*What to produce:*
Stop at the line containing "Screen dimensions: 543x320": every line of the listing from the first up to that one must be set down exactly.

:: Provided records

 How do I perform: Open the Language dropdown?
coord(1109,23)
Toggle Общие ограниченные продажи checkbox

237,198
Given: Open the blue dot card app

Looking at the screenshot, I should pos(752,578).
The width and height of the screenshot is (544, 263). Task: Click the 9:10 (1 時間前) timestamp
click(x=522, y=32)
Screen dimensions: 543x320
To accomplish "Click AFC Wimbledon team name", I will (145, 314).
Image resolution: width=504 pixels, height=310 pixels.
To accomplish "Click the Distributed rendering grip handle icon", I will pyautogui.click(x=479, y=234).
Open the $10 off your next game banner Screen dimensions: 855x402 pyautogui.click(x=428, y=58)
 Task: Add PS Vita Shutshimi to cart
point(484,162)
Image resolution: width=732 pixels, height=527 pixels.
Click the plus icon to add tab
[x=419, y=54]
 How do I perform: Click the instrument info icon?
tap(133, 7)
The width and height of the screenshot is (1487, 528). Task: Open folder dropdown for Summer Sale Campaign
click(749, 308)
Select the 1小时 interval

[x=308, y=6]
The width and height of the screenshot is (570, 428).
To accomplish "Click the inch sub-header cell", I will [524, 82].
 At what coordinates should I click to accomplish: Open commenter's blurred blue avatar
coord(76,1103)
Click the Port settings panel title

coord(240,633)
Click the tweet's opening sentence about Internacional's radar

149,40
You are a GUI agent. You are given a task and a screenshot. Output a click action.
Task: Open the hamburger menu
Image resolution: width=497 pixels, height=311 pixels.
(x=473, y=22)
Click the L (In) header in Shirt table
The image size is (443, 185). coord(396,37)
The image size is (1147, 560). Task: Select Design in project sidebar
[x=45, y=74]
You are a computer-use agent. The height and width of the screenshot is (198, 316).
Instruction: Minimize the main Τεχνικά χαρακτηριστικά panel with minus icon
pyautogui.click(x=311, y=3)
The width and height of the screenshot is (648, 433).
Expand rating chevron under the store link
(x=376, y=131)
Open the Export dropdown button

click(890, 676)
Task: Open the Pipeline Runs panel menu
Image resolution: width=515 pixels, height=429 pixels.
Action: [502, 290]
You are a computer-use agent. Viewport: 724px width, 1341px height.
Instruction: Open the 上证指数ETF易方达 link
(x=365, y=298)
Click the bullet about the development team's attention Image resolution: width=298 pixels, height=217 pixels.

::::

*Solution:*
 How do I perform: Open the Language dropdown?
coord(1109,23)
Toggle Общие ограниченные продажи checkbox

237,198
Given: Open the blue dot card app

Looking at the screenshot, I should pos(752,578).
The width and height of the screenshot is (544, 263). Task: Click the 9:10 (1 時間前) timestamp
click(x=522, y=32)
Screen dimensions: 543x320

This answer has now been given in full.